Having spent over three decades in the creative services industry, I have a small confession to make: I have yet to go the DMA Awards.
However, a quick glance through some of this year’s winners has convinced me of the breadth of activity the direct and digital marketing industries cover.
On the outside, far too many people still view direct marketing as direct mail, but the DMA Awards blow this theory right out of the water. These creative solutions have led to some of the most impressive campaigns I have seen during my years in the business.
The 2015 grand prix winner is a case in point, and uses a range of techniques to get its message across. The brief was a tough one: subscriptions for The Economist had plateaued, its traditional positioning had lost it appeal to millennials, and the publication’s core prospect base was rejecting it as a “handbook for the corporate elite”. With this in mind, Proximity London devised a well thought-out campaign, under the premise “There is nothing more provocative than the truth”. By using The Economist’s characteristic wit, it produced more than 60 headlines for online ads, many were written in near realtime, from The Economist’s live newsroom and editorial meetings, as major stories broke.
The ads were built to match page context and viewer profiles to thousands of articles, infographics and reports. The campaign then pushed readers to register and subscribe, delivering content in sequence to prospects, and learning which topics, in which order, generated the warmest prospects.
Despite being fraught with potential deployment challenges, the campaign was brilliantly executed. An amazing achievement to be able to offer a quality opinion so quickly. The results were equally amazing, too; smashing the 650,000-prospect target to deliver 3,617,000 new prospects and £12.7m value from a £1.2m media budget.

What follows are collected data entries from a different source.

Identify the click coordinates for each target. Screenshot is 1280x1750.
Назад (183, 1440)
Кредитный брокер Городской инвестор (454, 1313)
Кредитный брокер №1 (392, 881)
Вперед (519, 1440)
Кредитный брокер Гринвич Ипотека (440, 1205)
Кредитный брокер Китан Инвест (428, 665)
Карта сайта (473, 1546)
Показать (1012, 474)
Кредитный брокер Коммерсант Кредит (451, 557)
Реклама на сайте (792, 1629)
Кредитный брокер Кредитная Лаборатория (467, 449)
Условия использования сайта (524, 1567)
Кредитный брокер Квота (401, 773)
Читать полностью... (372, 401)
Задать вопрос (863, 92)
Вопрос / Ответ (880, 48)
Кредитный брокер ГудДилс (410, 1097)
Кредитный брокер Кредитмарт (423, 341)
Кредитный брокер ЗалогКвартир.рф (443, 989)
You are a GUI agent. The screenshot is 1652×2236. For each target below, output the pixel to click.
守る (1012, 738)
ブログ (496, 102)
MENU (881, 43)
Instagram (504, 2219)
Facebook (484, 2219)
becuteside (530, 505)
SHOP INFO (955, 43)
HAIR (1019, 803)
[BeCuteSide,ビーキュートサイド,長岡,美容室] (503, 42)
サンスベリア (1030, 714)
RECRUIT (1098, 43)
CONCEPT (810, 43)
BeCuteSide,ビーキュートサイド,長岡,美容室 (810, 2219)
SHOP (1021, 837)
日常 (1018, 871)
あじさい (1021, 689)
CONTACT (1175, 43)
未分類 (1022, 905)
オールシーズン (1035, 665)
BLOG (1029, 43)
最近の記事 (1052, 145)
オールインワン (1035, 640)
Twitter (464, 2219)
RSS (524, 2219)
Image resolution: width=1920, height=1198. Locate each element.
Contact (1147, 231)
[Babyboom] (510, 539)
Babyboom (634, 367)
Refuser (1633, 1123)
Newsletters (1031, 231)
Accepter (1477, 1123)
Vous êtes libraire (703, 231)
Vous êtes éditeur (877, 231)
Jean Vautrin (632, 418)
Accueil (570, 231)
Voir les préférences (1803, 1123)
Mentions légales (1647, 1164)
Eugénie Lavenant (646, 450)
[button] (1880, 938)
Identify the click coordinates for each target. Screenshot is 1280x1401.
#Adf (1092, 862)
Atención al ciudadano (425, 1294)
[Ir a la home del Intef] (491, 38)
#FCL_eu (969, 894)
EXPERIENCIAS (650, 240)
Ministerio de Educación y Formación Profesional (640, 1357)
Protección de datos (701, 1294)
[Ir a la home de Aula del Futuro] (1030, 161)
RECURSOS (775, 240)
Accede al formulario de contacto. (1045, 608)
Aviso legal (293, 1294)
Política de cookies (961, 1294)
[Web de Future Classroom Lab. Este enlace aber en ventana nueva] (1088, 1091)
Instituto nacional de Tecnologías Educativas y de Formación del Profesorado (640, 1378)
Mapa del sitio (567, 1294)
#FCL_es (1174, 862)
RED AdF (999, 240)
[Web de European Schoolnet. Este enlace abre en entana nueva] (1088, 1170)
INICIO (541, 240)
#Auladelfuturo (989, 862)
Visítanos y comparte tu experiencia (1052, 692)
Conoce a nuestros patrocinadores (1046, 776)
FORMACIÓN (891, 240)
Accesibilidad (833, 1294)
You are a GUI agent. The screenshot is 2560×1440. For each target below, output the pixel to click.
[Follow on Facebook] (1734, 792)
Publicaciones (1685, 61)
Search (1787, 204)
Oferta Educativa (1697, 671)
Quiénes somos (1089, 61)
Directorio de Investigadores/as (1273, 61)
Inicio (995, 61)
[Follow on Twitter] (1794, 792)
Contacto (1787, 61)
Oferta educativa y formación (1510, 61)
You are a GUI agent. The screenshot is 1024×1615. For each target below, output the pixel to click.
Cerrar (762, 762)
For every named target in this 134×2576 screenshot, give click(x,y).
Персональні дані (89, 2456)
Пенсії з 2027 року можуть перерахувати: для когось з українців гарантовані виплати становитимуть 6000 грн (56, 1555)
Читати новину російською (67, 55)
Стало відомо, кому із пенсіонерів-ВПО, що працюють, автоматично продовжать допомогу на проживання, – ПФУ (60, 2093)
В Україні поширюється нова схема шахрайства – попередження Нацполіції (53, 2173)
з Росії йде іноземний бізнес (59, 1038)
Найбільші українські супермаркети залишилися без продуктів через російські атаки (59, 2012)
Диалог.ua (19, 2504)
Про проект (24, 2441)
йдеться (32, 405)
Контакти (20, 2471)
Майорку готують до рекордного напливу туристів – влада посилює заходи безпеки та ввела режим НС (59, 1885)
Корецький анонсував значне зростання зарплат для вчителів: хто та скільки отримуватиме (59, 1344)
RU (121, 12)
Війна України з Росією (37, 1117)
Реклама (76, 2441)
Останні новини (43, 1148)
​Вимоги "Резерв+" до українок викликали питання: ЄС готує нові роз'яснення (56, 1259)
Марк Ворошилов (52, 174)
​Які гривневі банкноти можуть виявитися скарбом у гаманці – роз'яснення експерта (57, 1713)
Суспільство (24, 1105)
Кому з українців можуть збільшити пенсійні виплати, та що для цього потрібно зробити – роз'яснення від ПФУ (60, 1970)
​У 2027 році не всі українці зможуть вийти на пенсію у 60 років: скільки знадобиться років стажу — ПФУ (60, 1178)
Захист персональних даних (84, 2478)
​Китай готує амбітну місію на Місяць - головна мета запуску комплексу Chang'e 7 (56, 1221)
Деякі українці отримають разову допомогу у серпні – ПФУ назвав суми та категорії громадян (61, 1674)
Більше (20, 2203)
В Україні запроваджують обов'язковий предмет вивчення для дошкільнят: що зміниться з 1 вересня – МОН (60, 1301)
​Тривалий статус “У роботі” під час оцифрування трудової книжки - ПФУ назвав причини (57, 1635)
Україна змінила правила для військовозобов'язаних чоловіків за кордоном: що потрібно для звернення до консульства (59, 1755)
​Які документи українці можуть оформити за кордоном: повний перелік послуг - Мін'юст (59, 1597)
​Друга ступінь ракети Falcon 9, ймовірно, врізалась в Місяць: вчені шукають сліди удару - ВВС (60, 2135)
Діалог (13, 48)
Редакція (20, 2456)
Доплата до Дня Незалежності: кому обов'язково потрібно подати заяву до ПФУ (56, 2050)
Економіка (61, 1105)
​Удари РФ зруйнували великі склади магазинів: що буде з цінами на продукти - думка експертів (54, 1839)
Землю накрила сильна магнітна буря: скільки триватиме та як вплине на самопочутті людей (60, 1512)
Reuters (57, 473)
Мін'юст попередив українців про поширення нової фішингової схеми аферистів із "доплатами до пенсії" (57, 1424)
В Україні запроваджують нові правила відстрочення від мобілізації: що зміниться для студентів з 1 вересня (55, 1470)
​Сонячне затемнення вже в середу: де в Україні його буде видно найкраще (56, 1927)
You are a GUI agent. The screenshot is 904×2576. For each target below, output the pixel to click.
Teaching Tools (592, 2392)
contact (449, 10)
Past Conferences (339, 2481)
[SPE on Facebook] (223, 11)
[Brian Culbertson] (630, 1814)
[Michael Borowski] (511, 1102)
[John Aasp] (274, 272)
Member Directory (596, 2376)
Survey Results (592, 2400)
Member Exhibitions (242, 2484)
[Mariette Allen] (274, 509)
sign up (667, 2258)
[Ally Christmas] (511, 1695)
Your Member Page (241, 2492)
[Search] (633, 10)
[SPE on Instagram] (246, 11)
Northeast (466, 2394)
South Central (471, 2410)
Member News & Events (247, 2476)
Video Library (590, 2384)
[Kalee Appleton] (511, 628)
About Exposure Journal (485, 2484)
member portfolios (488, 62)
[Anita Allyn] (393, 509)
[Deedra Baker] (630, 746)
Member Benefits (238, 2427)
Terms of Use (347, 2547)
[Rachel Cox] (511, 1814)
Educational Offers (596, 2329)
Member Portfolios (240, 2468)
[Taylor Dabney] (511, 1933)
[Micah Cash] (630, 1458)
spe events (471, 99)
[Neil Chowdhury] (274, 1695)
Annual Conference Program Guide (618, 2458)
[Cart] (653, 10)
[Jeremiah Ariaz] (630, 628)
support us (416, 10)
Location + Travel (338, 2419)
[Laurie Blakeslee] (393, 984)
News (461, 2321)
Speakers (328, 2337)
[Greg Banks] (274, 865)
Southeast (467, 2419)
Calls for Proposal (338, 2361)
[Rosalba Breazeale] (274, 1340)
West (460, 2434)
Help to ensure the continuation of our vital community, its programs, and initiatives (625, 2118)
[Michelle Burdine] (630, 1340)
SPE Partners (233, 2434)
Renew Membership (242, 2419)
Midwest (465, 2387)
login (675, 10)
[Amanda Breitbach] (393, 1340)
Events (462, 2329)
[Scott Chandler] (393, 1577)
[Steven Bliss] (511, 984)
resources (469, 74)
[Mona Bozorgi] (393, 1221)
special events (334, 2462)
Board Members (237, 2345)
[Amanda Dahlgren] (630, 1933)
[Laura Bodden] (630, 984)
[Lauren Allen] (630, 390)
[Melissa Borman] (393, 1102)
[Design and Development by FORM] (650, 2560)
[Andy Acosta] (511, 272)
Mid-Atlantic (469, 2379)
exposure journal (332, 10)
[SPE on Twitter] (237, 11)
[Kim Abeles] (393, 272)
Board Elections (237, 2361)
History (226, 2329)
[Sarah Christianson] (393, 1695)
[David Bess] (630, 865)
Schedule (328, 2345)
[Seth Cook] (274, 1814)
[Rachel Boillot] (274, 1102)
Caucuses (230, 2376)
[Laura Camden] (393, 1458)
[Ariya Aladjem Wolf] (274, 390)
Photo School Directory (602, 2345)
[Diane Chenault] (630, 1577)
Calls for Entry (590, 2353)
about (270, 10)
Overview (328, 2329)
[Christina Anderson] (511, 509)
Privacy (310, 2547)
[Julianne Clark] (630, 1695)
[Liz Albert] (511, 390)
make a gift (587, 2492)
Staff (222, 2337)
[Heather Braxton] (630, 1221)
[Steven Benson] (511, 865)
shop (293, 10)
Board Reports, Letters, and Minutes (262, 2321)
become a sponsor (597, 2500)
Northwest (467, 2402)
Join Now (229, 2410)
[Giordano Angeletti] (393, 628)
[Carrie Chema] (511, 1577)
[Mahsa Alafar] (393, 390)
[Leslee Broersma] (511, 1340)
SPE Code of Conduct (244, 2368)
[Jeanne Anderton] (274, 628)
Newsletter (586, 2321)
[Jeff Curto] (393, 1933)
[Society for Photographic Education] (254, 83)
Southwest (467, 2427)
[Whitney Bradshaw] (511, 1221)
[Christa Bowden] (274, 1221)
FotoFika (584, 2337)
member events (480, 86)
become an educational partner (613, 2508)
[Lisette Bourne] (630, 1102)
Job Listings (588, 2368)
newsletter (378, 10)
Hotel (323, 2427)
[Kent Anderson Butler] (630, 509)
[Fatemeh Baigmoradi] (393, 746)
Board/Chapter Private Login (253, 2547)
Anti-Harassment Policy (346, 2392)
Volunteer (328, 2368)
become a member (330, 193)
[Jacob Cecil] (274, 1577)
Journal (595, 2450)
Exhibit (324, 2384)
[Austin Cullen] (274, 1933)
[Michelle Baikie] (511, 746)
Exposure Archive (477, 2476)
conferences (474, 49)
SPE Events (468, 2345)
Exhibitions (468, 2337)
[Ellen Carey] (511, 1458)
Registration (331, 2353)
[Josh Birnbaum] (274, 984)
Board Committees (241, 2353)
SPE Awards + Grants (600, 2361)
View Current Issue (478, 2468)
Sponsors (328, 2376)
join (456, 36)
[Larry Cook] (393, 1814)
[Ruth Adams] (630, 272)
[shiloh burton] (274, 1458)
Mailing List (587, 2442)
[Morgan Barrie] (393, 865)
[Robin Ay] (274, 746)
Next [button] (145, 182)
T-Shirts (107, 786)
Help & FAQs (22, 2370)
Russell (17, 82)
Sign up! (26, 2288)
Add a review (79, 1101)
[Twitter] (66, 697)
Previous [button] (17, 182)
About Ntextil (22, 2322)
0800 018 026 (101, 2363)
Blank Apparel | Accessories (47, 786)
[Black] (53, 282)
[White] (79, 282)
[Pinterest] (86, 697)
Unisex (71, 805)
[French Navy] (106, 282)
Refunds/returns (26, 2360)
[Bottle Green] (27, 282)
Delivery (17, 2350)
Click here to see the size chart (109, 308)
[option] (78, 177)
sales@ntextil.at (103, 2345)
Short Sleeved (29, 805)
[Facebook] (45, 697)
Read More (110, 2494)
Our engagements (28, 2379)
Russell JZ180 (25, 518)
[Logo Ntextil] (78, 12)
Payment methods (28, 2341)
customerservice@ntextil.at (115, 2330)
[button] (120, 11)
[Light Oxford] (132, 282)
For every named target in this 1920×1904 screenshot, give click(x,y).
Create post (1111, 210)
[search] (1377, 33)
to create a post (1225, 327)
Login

Next up is the business-to-business category and a challenge many would wince at. How do you rescue a brand which is perceived as not so much “last year”, but “last century”? It is fair to say Royal Mail has its issues. In these days of instant messaging, email and social media, how do you convince brand owners of the power of “snail mail”?
Backed by research, direct mail has undergone a makeover even Gok Wan would be proud of. When I think of how Royal Mail used to be seen, I think Publicis Chemistry has performed a small miracle.
The use of industry figures, both on the agency and client side, supported by consumer evidence in The Private Life of Mail study, has proved a powerful combination for Royal Mail MarketReach.
Using a mix of direct mail, outdoor, and online ads, the resultant campaign positions the company as an innovative, driven business which has a determination to help brands reach their target market and give them a complete picture of the potential of the mail medium. It not only broke down negative perceptions of advertising mail, by making the medium acceptable again, it ultimately helped drive a 5% increase in UK mail volumes – claimed to be the best mail industry performance in Europe.
Finally, the retail category, not exactly renowned for its use of direct marketing; price promotions and instore activity are usually the weapons of choice.
But for The Outnet, which had ambitious growth targets, a different approach was required. The company, which specialises in previous season fashion at a discount, is an outsider in the elite fashion world.
To attract women who love fashion, the company needed to make its mark as an innovative fashion player, but did not have the mega bucks required to muscle in on London Fashion Week.
Instead its agency, Leo Burnett London, created a stand-out experiential idea that suited The Outnet’s positioning as the “happy hunting ground of the style huntress” through the character Sergio the Shoe Hunter.
Lacking invitations into the shows, the team focused on the drama and style action outside, around the attendees, developing a social media-friendly concept that would appeal to fashion influencers as well as shoppers.
In doing so, the campaign drew more social mentions than Vogue, with huge levels of unpaid coverage from top models, editors, bloggers and influencers.
I always think if you’ve made someone laugh then you’ve connected with them and this made me laugh. Simple and very imaginative, just like so many of the very best ideas.